Can’t Orgasm: Is There Something Wrong With You or Him?
Can’t Orgasm: Is There Something Wrong With You or Him?
If you find it difficult to reach orgasm, you are by no means alone. An incredibly large number of women rarely reach orgasm through intercourse and some never do. You may have been led to believe that it’s your fault; that you’re ‘frigid’.
Alternatively, you might lay the blame squarely with your lover, believing that he simply isn’t sensitive to your needs.
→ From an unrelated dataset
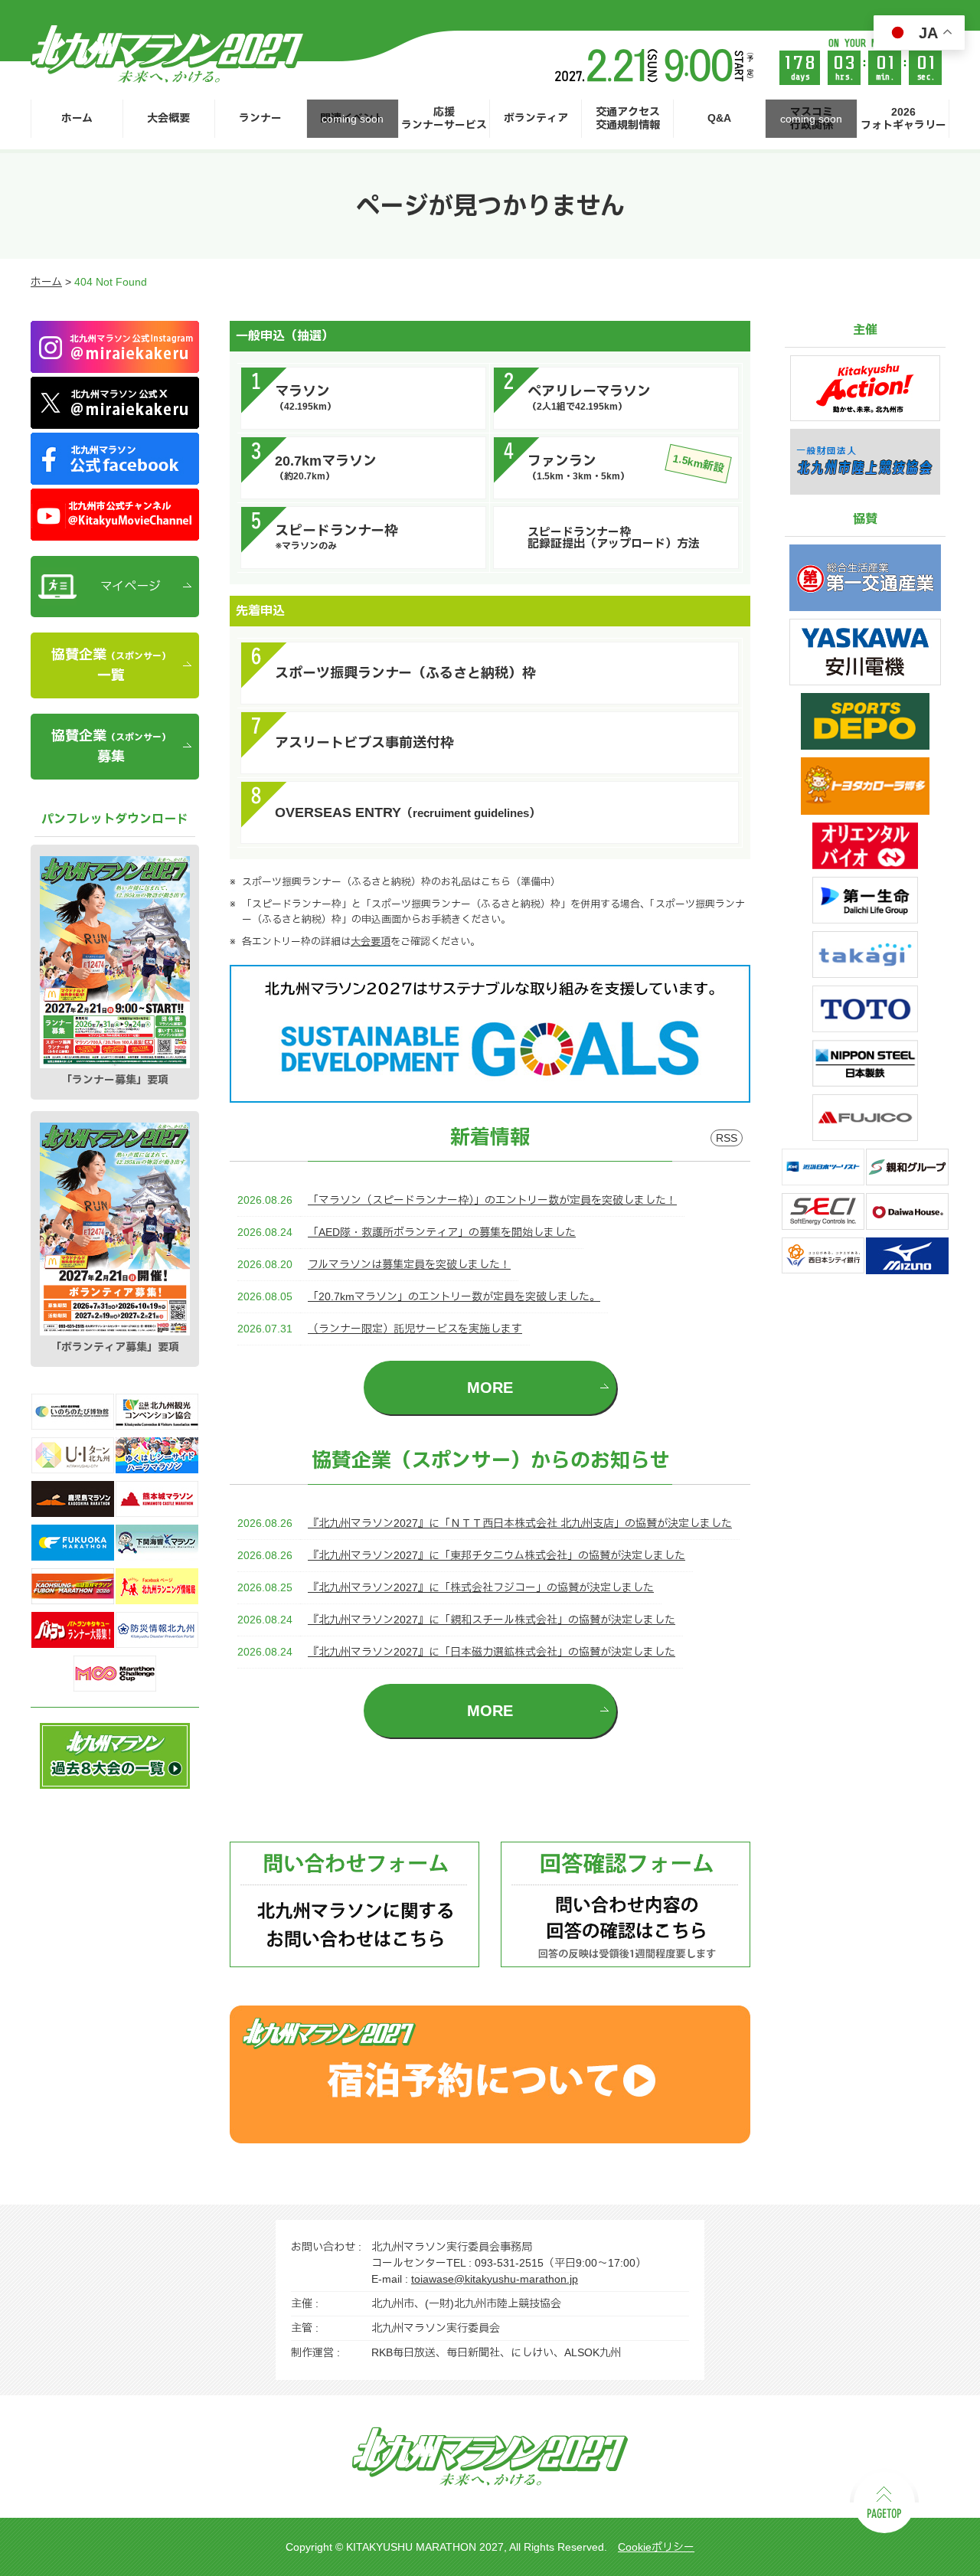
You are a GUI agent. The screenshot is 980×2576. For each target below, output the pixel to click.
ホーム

The truth is that the first step in solving the problem is to stop the blame game. Chances are, it’s six of one and half a dozen of the other.
But the bottom line is that it’s your orgasm and you need to take ownership of it. Don’t assume that it’s a man’s ‘job’ to give you an orgasm, it’s just as much your responsibility to ensure you’re getting one!
Where You Might be Going Wrong
Typically, there are three main reasons for a woman to have problems reaching orgasm.
- Lack of focus
- Lack of arousal
- Lack of clitoral stimulation
Now, believe it or not, you can do something about all three of those things. Firstly, when I say lack of focus, it is important to realize that the female brain plays a crucial part in the ability to reach orgasm. Therefore, if you’re feeling stressed, anxious, tired or distracted by the million and one things you’ve got to do, you’re very unlikely to be in the right mindset to allow yourself to climax. So, try to ensure you’re relaxed before making love and focused on your lover during intercourse. If there are things on your mind, talk them out before you begin having sex.
Lack of arousal speaks for itself. Arousal is fundamental to female orgasm and it’s why we girls love lots of foreplay. However, bear in mind that there are things you can do alone to help get yourself ‘in the mood’. For example, flirt with your lover, fantasize or read some erotic literature.
Clitoral orgasm is the most common form of female orgasm and, typically, it is the easiest to come by. However, it does require that wonderful collection of nerve endings to be stimulated. Depending upon the position, this stimulation may not be present during intercourse. But there is nothing to stop you from using your hands, or asking him to use his, to provide that extra pressure.
How to Point Him in The Right Direction
Even if you believe that your lover could be doing more to bring you to climax, the ball is still very much in your court. He won’t know what he’s doing wrong, or what he could do differently, unless you say something. If you ignore it and pretend that you’re sexually satisfied, nothing will ever change. So, discuss your sex life with your lover.
Avoid making comments that could knock his confidence, as this will just make matters worse. However, you can gently guide him in the right direction by saying, “I’d really love it if you could do more of X” or “Do you think we could try a little of Y” If you frame your conversation well, he’ll be extremely responsive to your suggestions.